Winner-Take-All in Networked Markets: Summary
By Pooyan Safari
This article is partitioned into three parts which is summarized here. First, different kinds of platform structures are introduced. Then the most important part, which we will use later in order to analyze the Google study case, is dealt with the influencing factors on the so called structures. In the end there is shown a framework so that to analyze the factors mentioned in the previous section. By definition platforms are subset of components and rules employed by users in most of their transactions. Components include hardware, software, and services while the rules are combinations of technical standard, protocols for information exchange, policies, and contracts that govern transactions. We can conclude this paragraph only by looking at the figure below. Recall here in this article we focus on two-sided networks, since they are the most typical platform-mediated network. Two-sided networks, are economic platforms having two distinct user groups that provide each other with network benefits.

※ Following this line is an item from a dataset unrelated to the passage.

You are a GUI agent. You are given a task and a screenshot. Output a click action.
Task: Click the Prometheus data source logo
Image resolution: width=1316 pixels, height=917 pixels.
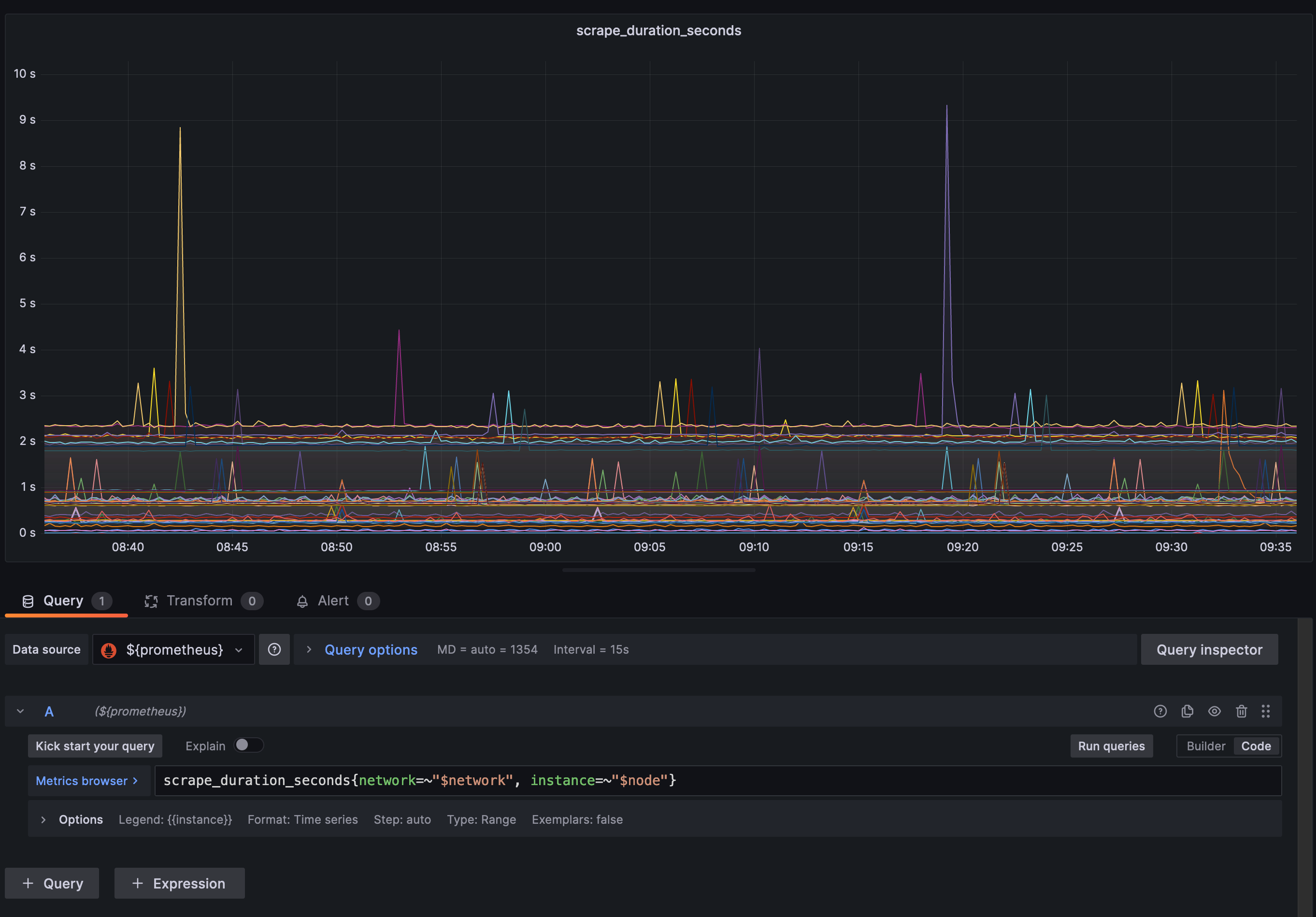109,649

There are three different kinds of platform structure, named Multi-Homing, Mono-Homing, Mixed-Mode Homing, and Winner-Take-All (WTA). Here we focus on WTA platform structure in which one platform serves the mature, say saturated, networked market; roughly speaking, over 90% of the relevant networked market. There are different factors influencing platform structures, numbered as: 1. Whether the market is a “natural monopoly”
2. Multi-homing costs
3. The strength of network effects
4. User’s preferences for differentiated platform functionality Looking at the platform structure, one should consider a combination of these factors; they are not isolated and cannot be analyzed as separate factors. Minimum efficient scale beyond the extent of mature market size defines a “natural monopoly”. Multi-homing is a circumstance in which two-sided markets contain more than one competing platform. The...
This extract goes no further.